I was recently tasked with getting our prototype to boot from the on-board eMMC, rather than an SD card. We don't speak Windows here, so we can't use the Manufacturing Tool to setup our prototype (plus I'm still getting all the IOMux and driver support in place). Shorter Story: This post proved to be very valuable for getting the eMMC boot partition setup, and I have successfully booted the prototype into U-Boot. Sadly, it's not loading the kernel from the same partition; I think I need to do more work to get U-Boot to talk to the eMMC properly.
Anyway: All the code I can find, both in Yocto and scattered around forum posts, lays out boot partitions as follows:
All the code I've seen leaves byte offsets 512 to (P1 - 1) (where P1 is the first block of the first partition) unallocated and unmentioned in the MBR. The first 1024 (2 blocks) of both the U-Boot image and the block device are skipped, and the remainder blindly copied to the block device. My question is: Where does this placement requirement come from? Is this 2-block/1024-byte offset a Magic Number required by the boot ROM? Is a valid MBR required to be in place for the boot ROM to find the boot code? If a valid MBR isn't required or present, do the offsets change? (Can I use a GPT instead of an MBR?)
In short: What is the boot ROM actually looking for?
Once u-boot is up, it got all the controls and responsible for loading and jumping to the kernel. By convention, the kernel should be written at 1MB (1,048,576 = 0x800 * 512) from the beginning of the eMMC. So u-boot can load and jumps to the kernel by below commands:
mmc dev 3; mmc read ${loadaddr} 0x800 0x2000; bootm
Regards,
Jacky
Thanks for your note. What I was wondering was how the boot ROM found U-Boot in the first place.

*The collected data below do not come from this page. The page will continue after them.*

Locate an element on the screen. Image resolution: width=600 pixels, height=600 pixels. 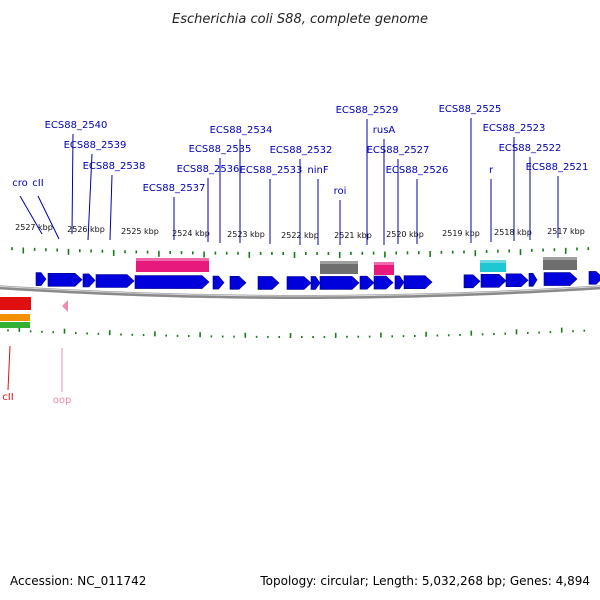
map-title: Escherichia coli S88, complete genome is located at coordinates (300, 20).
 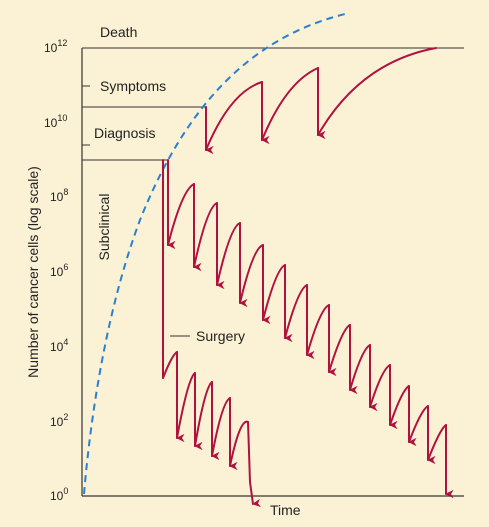 I want to click on y-axis-label: Number of cancer cells (log scale), so click(x=33, y=272).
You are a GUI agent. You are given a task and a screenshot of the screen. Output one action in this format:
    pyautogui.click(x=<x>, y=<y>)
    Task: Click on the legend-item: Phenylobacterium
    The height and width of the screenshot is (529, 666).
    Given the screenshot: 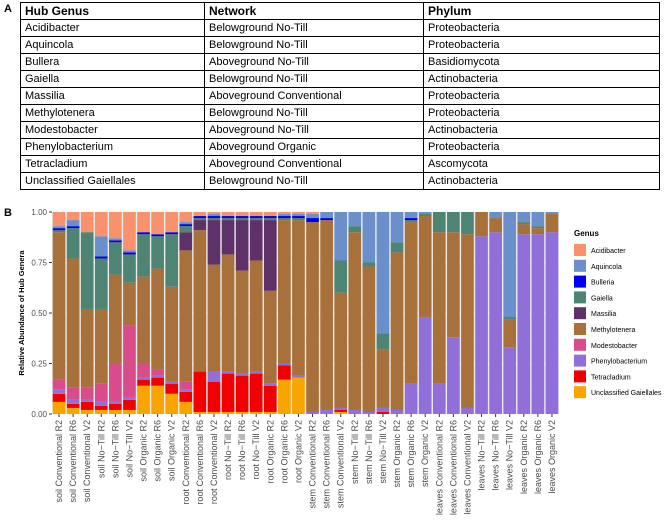 What is the action you would take?
    pyautogui.click(x=610, y=360)
    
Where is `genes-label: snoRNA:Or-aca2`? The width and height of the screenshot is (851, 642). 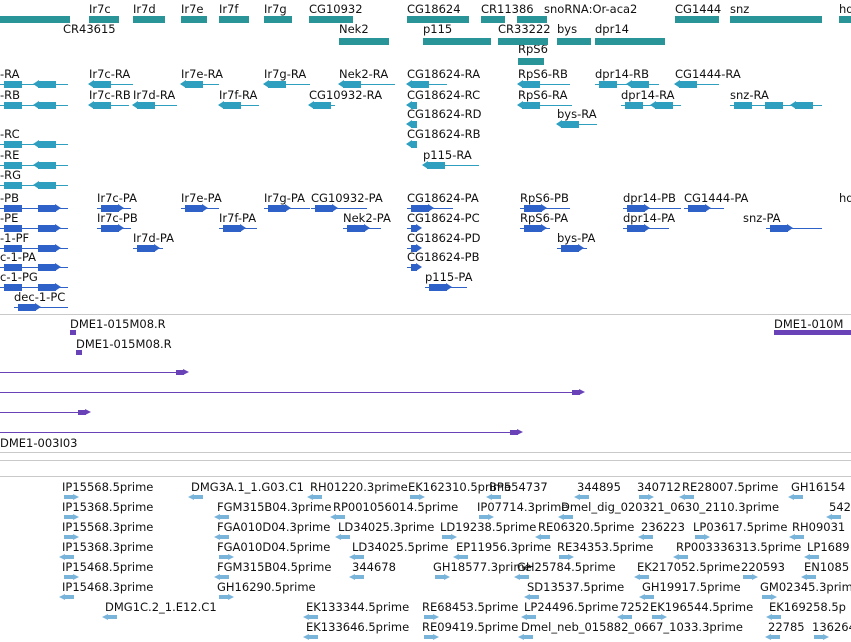
genes-label: snoRNA:Or-aca2 is located at coordinates (591, 9).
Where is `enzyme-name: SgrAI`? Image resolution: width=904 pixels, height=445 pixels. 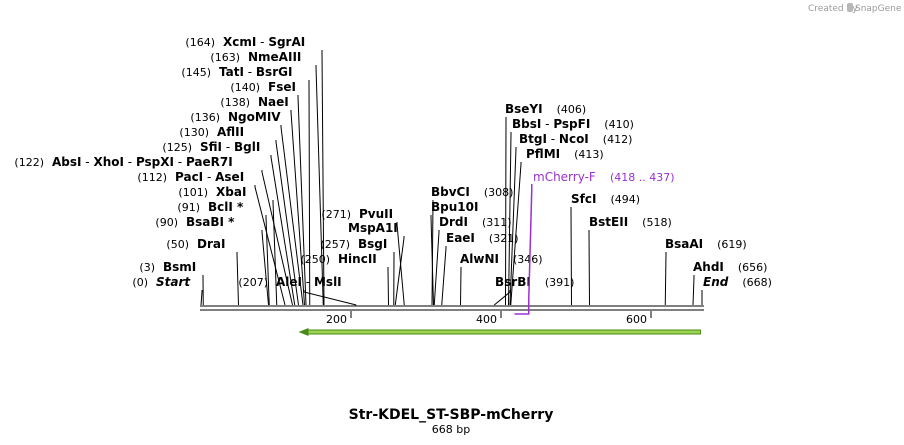
enzyme-name: SgrAI is located at coordinates (286, 42).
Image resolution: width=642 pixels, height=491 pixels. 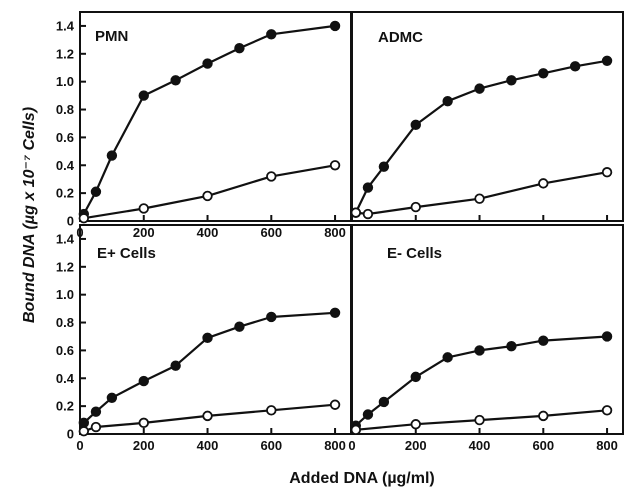 I want to click on y-axis-label: Bound DNA (µg x 10⁻⁷ Cells), so click(x=30, y=215).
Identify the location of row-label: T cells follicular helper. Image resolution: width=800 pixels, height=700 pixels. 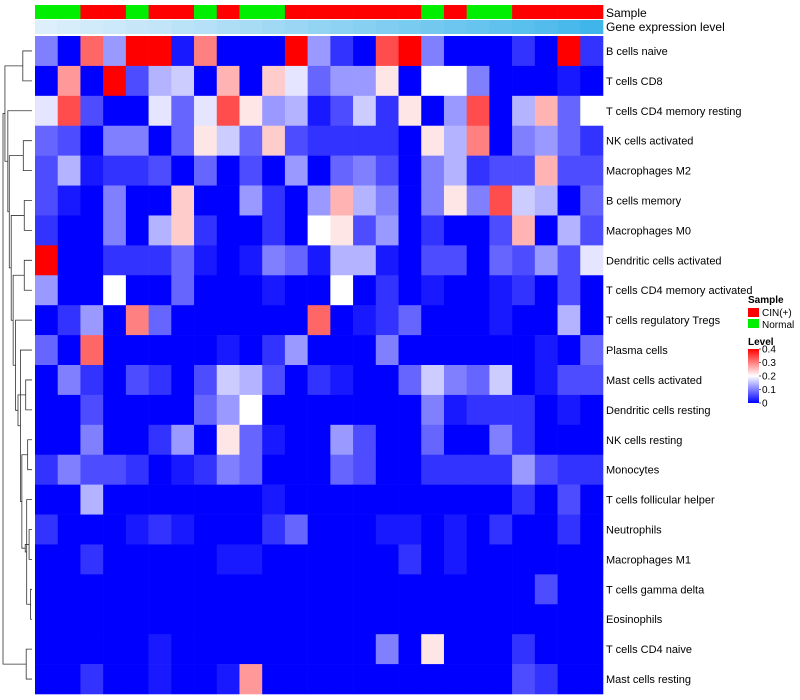
(660, 501).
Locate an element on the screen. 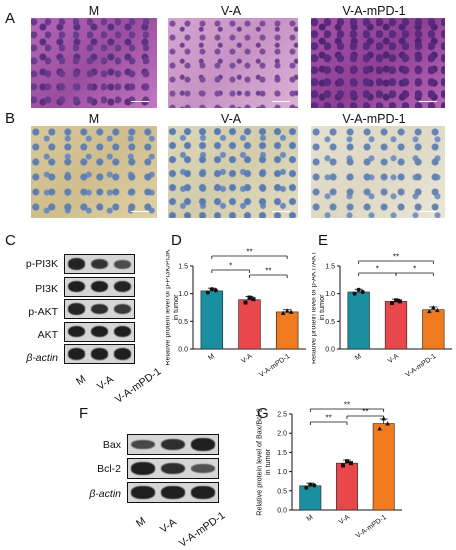  y-axis-label-line: Relative protein level of p-AKT/AKT is located at coordinates (315, 307).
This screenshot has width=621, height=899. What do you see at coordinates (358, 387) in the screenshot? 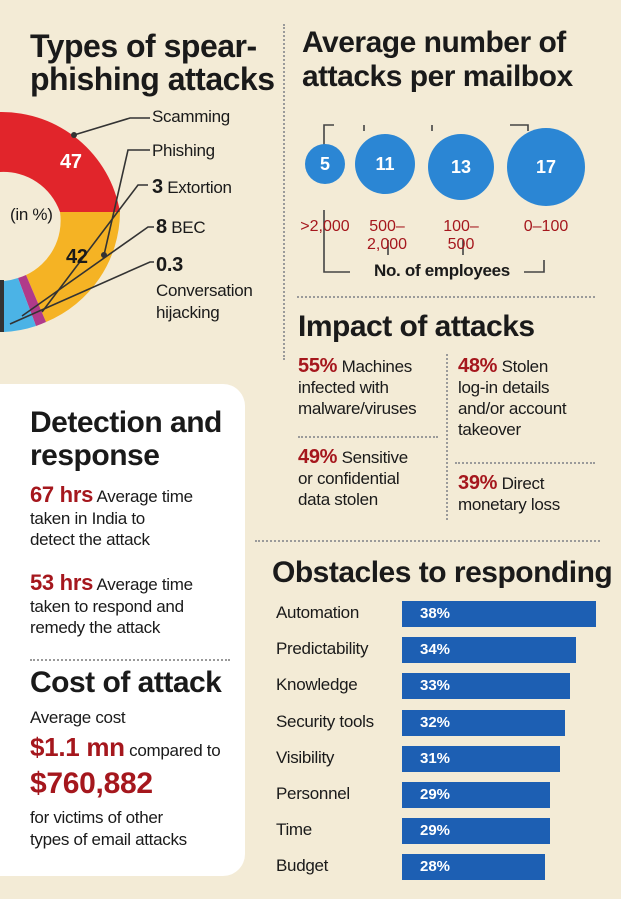
I see `impact-item-1: 55% Machines infected with malware/viruses` at bounding box center [358, 387].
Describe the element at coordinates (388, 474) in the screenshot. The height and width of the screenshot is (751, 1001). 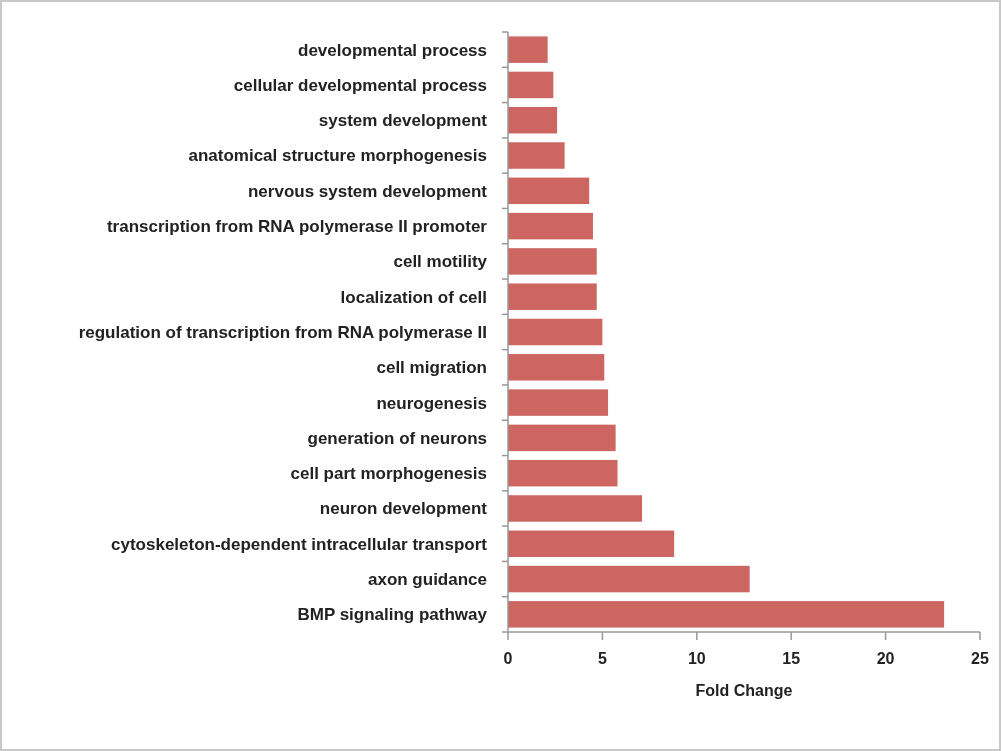
I see `y-tick-label: cell part morphogenesis` at that location.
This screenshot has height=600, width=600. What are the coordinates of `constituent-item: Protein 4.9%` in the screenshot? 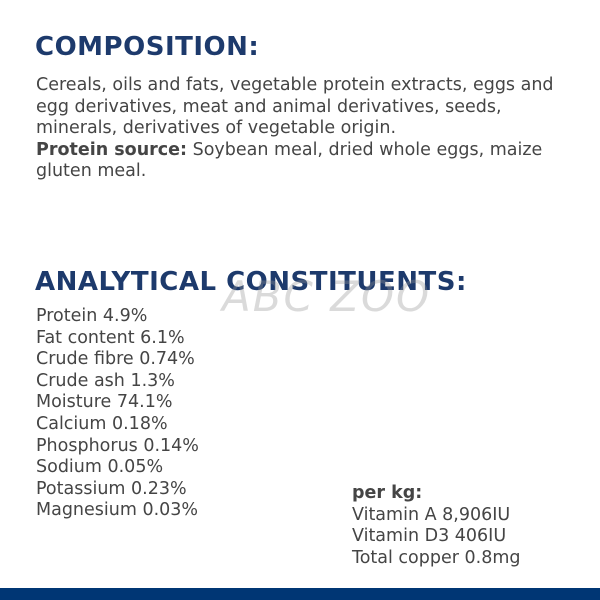 It's located at (92, 316).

Funny, though... I have a distinct memory of posting a followup message here saying that I'd found what appeared to be The Answer in section 8.6.1 in the MX6DL Processor Reference Manual, which describes what the boot ROM will do with various types of boot media. In the case of eMMC, it goes to offset 0x400, reads 4KiB, and interprets the Image Vector Table it finds there to work out how to load the rest of the boot image. But that message appears to be gone...
What this suggests to me is that the boot ROM completely ignores everything on eMMC boot media from 0x000 - 0x400, and I can put anything there I want.
Leo, please click Correct Answer/Helpful Answer, if your question has been answered.
Thanks,
Yixing
That's correct, Byte 0 ~ 0x3FF are ignored by the ROM. However the first sector (512 byte) should be filled with the partition table, so that the kernel can mount the eMMC device.